CSSSA2015 Keynote Talk
What methodology would social scientists adopt if we could start over?
Abstract: We are living through several simultaneous revolutions in the social sciences: big data, human subjects experiments, network science, and exponentially-growing computer hardware and software. Each of these has the potential to alter the methodologies employed by social scientists, and taken together they have the potential to revolutionize what we do. But we still teach students about rational actors, econometrics based on aggregate data (instead of micro-data), equilibrium, well-mixed interactions (no networks), and how to do analytical, pen-and-paper calculations. In this talk I ask, were we able to start over, would we even bother with Nash equilibria, perfect information, common knowledge, frictionless markets, and so on? If an alternative grounding for social theory exists, what are the barriers to its adoption today? Specifically, could relatively simple, heterogeneous agents who interact directly with one another via networks or space, away from equilibrium, serve as an alternative foundation for a modern, computationally-enabled social science? Prospects for such alternative foundations will be assessed.

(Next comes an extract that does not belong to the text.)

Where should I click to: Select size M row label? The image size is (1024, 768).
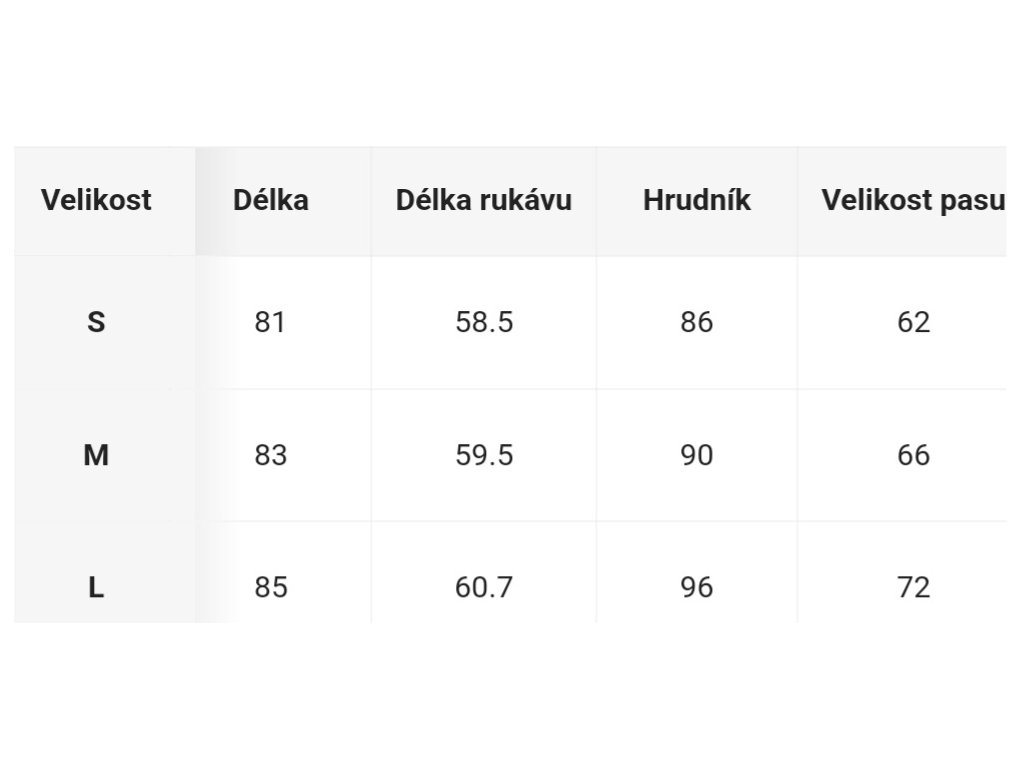tap(96, 455)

Rob Axtell is Professor and Chair of the Department of Computational Social Science at George Mason University, the first degree-granting department of its kind in the world and part of the Krasnow Institute for Advanced Study. Previously he was a Senior Fellow in the Economic Studies and Governance Studies programs at the Brookings Institution. He has been Visiting Professor of Complexity Economics at Oxford University, Mellon Distinguished Visiting Professor at Middlebury College, and External Professor at the Santa Fe Institute. He holds an interdisciplinary Ph.D. from Carnegie Mellon University where he studied economics, computer science and public policy. His research involves agent-based computational models of social phenomena, in which autonomous software agents—each agent representing an individual person—interact according to simple rules of behavior, with patterns and structure emerging at the aggregate level. His book Growing Artificial Societies: Social Science from the Bottom Up, (MIT Press, 1996), co-authored with J.M. Epstein, is widely cited as an early statement of the potential of multi-agent systems to more fully represent social processes. His research has appeared in leading scientific journals (e.g., Science, Proceedings of the National Academy of Sciences USA), academic journals (e.g., American Economic Review, Economic Journal, Computational and Mathematical Organization Theory), and has been reprised in the popular science press (e.g., Scientific American, Science News, New Scientist, Discover, Technology Review), in newspapers and magazines (e.g., Wall Street Journal, Los Angeles Times, Washington Post, Atlantic Monthly, even the New Yorker) and in a museum installation. His current research involves the creation of entire artificial economies consisting of 100s of millions of agents.